Challenge: Can you reproduce these records line for line, with nothing changed?
________
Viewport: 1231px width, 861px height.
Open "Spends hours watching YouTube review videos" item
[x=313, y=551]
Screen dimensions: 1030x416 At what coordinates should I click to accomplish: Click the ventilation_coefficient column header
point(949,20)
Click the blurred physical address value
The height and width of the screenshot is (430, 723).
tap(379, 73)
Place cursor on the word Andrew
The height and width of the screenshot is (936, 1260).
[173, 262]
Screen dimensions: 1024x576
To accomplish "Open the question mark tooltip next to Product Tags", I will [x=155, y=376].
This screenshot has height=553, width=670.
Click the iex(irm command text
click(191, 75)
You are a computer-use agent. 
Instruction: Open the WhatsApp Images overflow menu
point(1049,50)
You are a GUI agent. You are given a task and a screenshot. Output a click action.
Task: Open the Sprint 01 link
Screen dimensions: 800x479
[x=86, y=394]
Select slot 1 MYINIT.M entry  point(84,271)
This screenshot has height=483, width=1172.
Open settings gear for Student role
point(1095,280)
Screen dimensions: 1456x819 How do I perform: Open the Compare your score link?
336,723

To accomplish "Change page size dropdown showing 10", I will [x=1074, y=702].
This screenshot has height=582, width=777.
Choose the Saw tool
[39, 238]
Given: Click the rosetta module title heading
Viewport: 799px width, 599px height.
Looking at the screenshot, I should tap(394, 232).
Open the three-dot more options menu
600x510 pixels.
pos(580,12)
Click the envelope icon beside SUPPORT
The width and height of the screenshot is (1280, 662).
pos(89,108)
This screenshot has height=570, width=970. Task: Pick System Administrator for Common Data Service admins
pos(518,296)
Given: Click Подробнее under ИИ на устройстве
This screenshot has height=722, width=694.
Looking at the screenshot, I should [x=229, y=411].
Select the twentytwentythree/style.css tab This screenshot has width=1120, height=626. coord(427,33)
________
Reply to the exercise:
Viewport: 1231px width, 861px height.
Open "Spends hours watching YouTube review videos" item
[x=313, y=551]
Screen dimensions: 1030x416 At what coordinates should I click to accomplish: Click the ventilation_coefficient column header
point(949,20)
Click the blurred physical address value
The height and width of the screenshot is (430, 723).
tap(379, 73)
Place cursor on the word Andrew
The height and width of the screenshot is (936, 1260).
[173, 262]
Screen dimensions: 1024x576
To accomplish "Open the question mark tooltip next to Product Tags", I will [x=155, y=376].
This screenshot has height=553, width=670.
Click the iex(irm command text
click(191, 75)
You are a computer-use agent. 
Instruction: Open the WhatsApp Images overflow menu
point(1049,50)
You are a GUI agent. You are given a task and a screenshot. Output a click action.
Task: Open the Sprint 01 link
Screen dimensions: 800x479
[x=86, y=394]
Select slot 1 MYINIT.M entry  point(84,271)
This screenshot has height=483, width=1172.
Open settings gear for Student role
point(1095,280)
Screen dimensions: 1456x819 How do I perform: Open the Compare your score link?
336,723

To accomplish "Change page size dropdown showing 10", I will [x=1074, y=702].
This screenshot has height=582, width=777.
Choose the Saw tool
[39, 238]
Given: Click the rosetta module title heading
Viewport: 799px width, 599px height.
Looking at the screenshot, I should tap(394, 232).
Open the three-dot more options menu
600x510 pixels.
pos(580,12)
Click the envelope icon beside SUPPORT
The width and height of the screenshot is (1280, 662).
pos(89,108)
This screenshot has height=570, width=970. Task: Pick System Administrator for Common Data Service admins
pos(518,296)
Given: Click Подробнее under ИИ на устройстве
This screenshot has height=722, width=694.
Looking at the screenshot, I should [x=229, y=411].
Select the twentytwentythree/style.css tab This screenshot has width=1120, height=626. coord(427,33)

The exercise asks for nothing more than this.